È per questo che pongo quelle parole quasi come un’epigrafe e un addio ma anche come un appello ultimo di Mario Luzi a tutti i suoi lettori. «Vorrei arrivare al varco con pochi, essenziali bagagli, / liberato dai molti inutili, / di cui l’epoca tragica e fatua / ci ha sovraccaricato… / E vorrei passare questa soglia / sostenuto da poche, / sostanziali acquisizioni / e da immagini irrevocabili per intensità e bellezza / che sono rimaste / come retaggio./ Occorre una specie di rogo purificatorio / del vaniloquio / cui ci siamo abbandonati / e del quale ci siamo compiaciuti. / Il bulbo della speranza, / ora occulta sotto il suolo / ingombro di macerie / non muoia, / in attesa di fiorire alla prima primavera».

I libri una vita

Mario Luzi (Sesto Fiorentino 1914-Firenze 2005) è stato tra i massimi poeti italiani del Novecento. Il suo «battesimo poetico» avviene nel 1935 con «La barca» (Guanda, Modena) che ne lascia già intravvedere le doti e le potenzialità espressive. Seguiranno molte raccolte, tra le quali la riepilogativa (fino ad allora) «Il giusto della vita» (Garzanti, 1960). La sua opera poetica, durata l’arco di un sessantennio, è quindi stata raccolta nei Meridiani Mondadori per la cura eccellente di Stefano Verdino.

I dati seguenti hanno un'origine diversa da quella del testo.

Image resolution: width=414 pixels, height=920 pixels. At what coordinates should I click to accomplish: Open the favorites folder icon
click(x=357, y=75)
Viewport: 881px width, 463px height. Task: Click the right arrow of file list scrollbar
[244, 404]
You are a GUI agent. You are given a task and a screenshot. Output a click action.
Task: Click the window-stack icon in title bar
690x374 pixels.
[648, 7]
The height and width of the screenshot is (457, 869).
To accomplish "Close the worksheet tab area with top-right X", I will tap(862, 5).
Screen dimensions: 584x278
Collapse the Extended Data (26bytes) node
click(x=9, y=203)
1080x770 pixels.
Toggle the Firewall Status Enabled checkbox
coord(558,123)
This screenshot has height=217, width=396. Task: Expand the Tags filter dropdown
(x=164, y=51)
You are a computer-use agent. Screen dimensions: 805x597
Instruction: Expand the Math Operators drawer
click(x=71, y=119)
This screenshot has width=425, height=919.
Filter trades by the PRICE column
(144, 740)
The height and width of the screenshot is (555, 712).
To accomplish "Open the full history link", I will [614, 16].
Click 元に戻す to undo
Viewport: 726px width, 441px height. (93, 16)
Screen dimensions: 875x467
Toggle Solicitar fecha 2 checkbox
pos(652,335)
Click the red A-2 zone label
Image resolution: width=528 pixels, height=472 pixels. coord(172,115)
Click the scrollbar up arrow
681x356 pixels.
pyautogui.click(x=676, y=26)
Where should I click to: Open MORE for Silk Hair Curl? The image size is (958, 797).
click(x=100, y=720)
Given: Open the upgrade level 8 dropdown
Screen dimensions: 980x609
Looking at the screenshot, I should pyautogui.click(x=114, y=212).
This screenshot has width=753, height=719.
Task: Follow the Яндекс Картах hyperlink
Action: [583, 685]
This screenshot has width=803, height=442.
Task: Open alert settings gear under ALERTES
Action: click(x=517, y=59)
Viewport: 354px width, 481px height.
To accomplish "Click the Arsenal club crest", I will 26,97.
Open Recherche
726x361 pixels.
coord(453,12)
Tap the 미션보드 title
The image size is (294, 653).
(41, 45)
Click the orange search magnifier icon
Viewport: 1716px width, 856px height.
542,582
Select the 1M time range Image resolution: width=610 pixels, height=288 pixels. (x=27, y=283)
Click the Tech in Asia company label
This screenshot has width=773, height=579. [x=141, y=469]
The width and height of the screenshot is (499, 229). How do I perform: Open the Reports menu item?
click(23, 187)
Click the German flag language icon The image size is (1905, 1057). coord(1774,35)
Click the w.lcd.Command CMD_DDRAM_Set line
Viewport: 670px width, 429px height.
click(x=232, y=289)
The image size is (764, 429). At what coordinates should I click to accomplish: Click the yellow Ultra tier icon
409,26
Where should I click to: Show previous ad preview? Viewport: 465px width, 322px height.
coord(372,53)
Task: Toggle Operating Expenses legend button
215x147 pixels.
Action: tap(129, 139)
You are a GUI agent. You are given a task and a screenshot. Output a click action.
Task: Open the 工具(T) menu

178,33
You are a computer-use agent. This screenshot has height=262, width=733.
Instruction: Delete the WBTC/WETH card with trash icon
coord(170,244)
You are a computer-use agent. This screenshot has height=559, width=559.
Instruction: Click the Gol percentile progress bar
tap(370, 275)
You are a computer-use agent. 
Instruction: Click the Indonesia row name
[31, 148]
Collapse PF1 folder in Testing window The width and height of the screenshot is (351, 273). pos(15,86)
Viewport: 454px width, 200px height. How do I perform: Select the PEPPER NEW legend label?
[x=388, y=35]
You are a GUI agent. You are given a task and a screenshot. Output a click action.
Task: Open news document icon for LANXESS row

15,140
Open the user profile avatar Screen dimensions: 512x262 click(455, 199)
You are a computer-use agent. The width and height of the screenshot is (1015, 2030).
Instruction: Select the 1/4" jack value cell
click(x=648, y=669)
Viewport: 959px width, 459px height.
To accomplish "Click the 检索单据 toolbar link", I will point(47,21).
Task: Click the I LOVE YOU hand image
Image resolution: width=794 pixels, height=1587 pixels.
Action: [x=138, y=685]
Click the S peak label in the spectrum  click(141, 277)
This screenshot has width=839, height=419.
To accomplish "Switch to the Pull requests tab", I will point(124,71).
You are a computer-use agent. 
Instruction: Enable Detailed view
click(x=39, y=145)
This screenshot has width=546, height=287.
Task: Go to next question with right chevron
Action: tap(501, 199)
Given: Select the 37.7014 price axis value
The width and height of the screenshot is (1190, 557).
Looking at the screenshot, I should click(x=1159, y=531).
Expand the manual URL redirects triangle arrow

Docente di Cultura francese a Firenze, poi di Letteratura ad Urbino, tradotto in tutto il mondo, frequentemente invitato all’estero, più volte candidato al Premio Nobel per la Letteratura, Luzi è eletto Accademico della Crusca nel 2003 e Senatore a vita nel 2004. I suoi funerali solenni, officiati nel Duomo di Firenze dagli arcivescovi Antonelli e Piovanelli, alla presenza di Ciampi e di migliaia di cittadini, diedero la misura dell’enorme popolarità raggiunta dal poeta. La sua biblioteca personale è custodita a Pienza presso il Centro Studi su Mario Luzi fondato nel 1999 che ne tutela e valorizza l’opera.